SequoiaDB - Real-Time Data Lake

SequoiaDB - A Solution of Lakehouse

The digital transformation and intelligent upgrading of enterprises lead to the growth of enterprise data and the emergence of unstructured data. Therefore, new requirements are being placed on enterprise data application and analysis performance. The demand for comprehensive and integrated processing of structured, semi-structured, and unstructured data is surging. As a new open architecture, the Lakehouse bridges the gulf between the data lake and data warehouse while integrating the advantages of the two architectures. Multiple types of data are supported at the bottom layer and single source data infrastructure is provided to the upper applications while supporting Real-time query and analysis at the same time. The Lakehouse can help enterprises achieve digital transformation goals, including high-level data management, cost reduction, efficiency improvement, and user experience enhancement.

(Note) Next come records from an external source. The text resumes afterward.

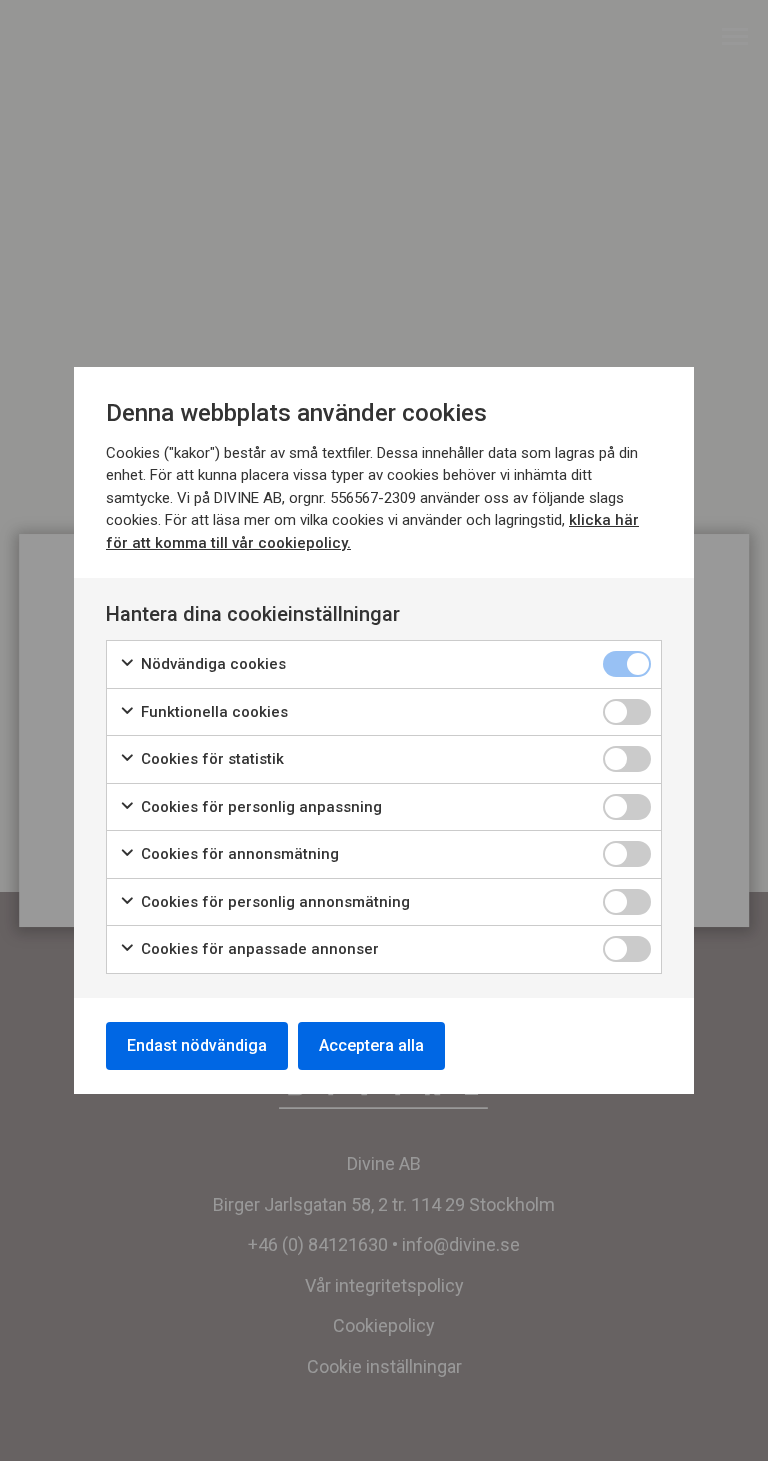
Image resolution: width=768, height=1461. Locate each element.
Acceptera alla (371, 1045)
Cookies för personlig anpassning (259, 807)
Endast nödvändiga (197, 1045)
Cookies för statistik (210, 759)
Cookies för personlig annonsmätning (273, 902)
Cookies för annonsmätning (238, 854)
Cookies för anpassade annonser (258, 949)
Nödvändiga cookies (211, 664)
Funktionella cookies (212, 712)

SequoiaDP is built on the distributed database of SequoiaDB to fully tap into the advantages of the Lakehouse architecture. SequoiaDP is a Multi-model platform that supports various engines of SQL structured data, JSON semi-structured data and Object unstructured object data. On top of this, it also features stream computing, high-performance column storage analytical engine, and consistent cross-engine ACID. It can be widely used in high-performance real-time analysis while maintaining transaction consistency at the same time.

Technical Features

Real-Time Data Ingestion

Following the mainstream architecture of Flink, SequoiaDP adopts SequoiaDB’s Flink connector for lower latency in data ingestion. The business data is ingested into SequoiaDB through streaming and batch loading. The latency between data generation and data ingestion is restricted to seconds.

Real-Time Data Analysis

Based on the computing instances of Sequoia-Spark, SequoiaDP is capable of efficient analysis with row storage. With the introduction of the column storage architecture, a higher compression rate is achieved with the same table, and the query response time is reduced to the greatest extent possible.

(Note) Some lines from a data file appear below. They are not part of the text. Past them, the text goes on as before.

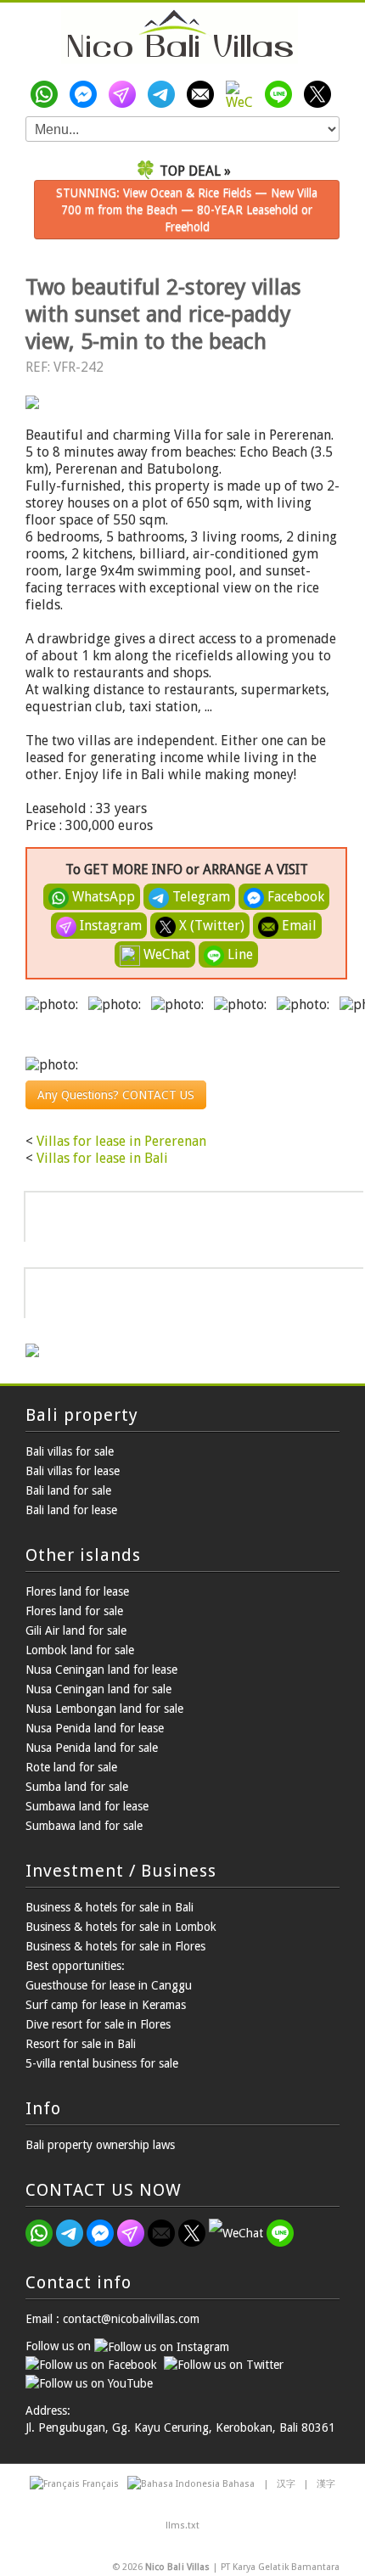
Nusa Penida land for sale (91, 1747)
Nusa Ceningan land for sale (98, 1689)
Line (238, 954)
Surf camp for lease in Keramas (105, 2005)
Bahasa (238, 2483)
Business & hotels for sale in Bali (109, 1907)
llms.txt (182, 2525)
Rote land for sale (71, 1767)
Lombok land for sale (79, 1650)
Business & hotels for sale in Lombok (120, 1926)
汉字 (286, 2483)
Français (100, 2483)
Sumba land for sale (76, 1786)
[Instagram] (126, 94)
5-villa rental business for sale (101, 2063)
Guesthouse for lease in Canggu (108, 1985)
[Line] (282, 94)
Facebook (294, 897)
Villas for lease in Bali (102, 1158)
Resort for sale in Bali (80, 2044)
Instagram (109, 926)
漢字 (326, 2483)
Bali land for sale (68, 1490)
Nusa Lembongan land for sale (104, 1708)
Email (297, 926)
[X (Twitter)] (321, 94)
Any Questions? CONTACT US (115, 1095)
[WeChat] (243, 94)
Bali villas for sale (69, 1451)
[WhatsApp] (48, 94)
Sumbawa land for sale (84, 1825)
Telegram (199, 897)
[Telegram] (165, 94)
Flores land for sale (74, 1611)
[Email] (204, 94)
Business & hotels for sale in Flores (115, 1946)
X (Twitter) (210, 926)
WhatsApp (102, 897)
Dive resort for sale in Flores (98, 2024)
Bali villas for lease (72, 1471)
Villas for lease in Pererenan (121, 1141)
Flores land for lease (77, 1591)
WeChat (165, 954)
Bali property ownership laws (100, 2145)
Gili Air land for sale (75, 1630)
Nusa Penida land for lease (94, 1728)
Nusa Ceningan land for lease (101, 1669)
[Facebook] (87, 94)
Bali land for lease (71, 1510)
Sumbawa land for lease (87, 1806)
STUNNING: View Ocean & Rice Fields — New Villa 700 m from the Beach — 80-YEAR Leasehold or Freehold (186, 209)
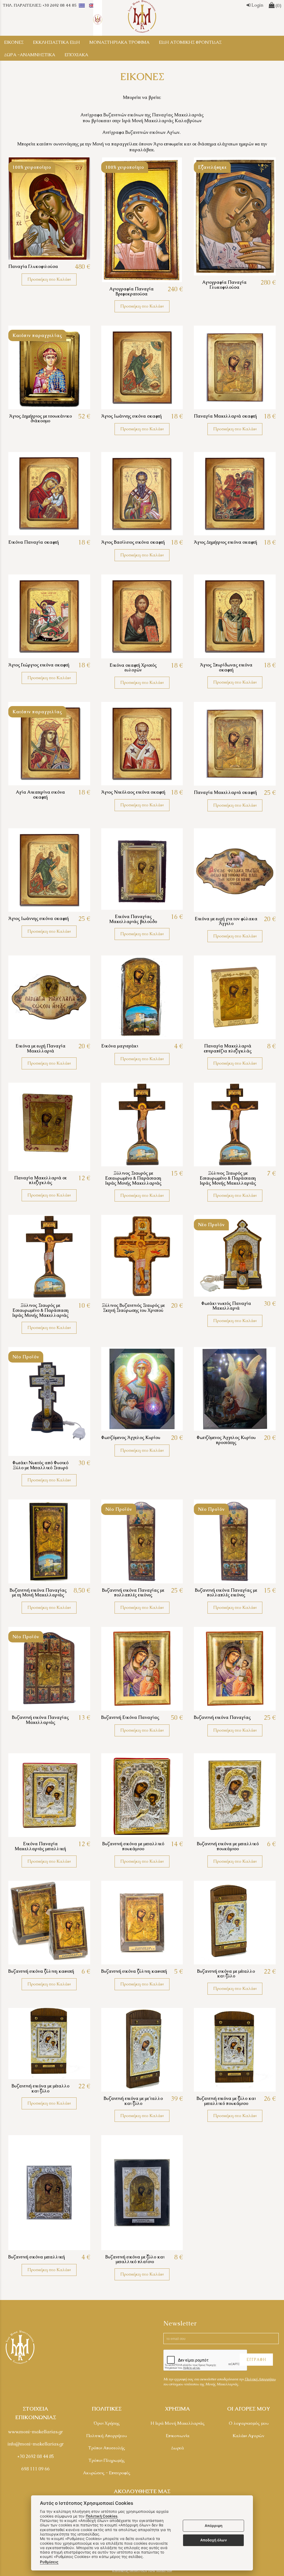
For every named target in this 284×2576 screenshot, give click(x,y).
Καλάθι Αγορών (248, 2436)
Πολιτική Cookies (101, 2516)
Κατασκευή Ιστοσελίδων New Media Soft (142, 2571)
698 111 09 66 (35, 2469)
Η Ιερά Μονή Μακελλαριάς (178, 2423)
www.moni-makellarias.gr (35, 2432)
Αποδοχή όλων (213, 2540)
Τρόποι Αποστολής (106, 2448)
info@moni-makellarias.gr (35, 2444)
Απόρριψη (213, 2525)
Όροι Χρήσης (106, 2423)
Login (256, 5)
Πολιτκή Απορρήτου (260, 2379)
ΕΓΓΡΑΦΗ (256, 2359)
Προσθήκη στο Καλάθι (49, 279)
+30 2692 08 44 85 (35, 2456)
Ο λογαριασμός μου (248, 2423)
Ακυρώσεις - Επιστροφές (106, 2473)
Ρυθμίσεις (49, 2562)
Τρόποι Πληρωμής (106, 2460)
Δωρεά (177, 2448)
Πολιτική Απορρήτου (106, 2436)
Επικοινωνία (177, 2436)
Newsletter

Financial-grade High Availability & Disaster Recovery

SequoiaDP adopts multi-copy technology and supports various levels of disaster recovery deployment: double centers in the same city, triple centers in the same city, triple centers in two locations, and quinary centers in three locations, etc. In compliance with the business reality and regulatory requirements, SequoiaDP maximized the availability and disaster recovery capabilities with low RTO and RPO.

Lakehouse Architecture

For analysis performance, we use a columnar storage engine, which can minimize irrelevant IO, avoid full-disk scanning, achieve higher compression ratios, and thereby greatly improve the efficiency of real-time query and analysis for massive data.

The Lakehouse is built on SequoiaDB together with SequoiaDP.

SequoiaDB with a Financial Banking Institution

Background

Data is the core asset of a bank. With the digital transformation of enterprises and for the management and application of data assets, the bank needs to adjust its organizational structure and data management system to better manage and use data.

In the process of digital construction in the past few years, the bank has been troubled by the dispersed storage of business data in various production systems, especially those unstructured data. With business transformation, offline services are being moved to online to become structured. Also as required by the regulators, the bank urgently needs to archive and process unstructured data such as images. The traditional data lifecycle management model has exacerbated data fragmentation. This model fails to offer a 360° view of full data.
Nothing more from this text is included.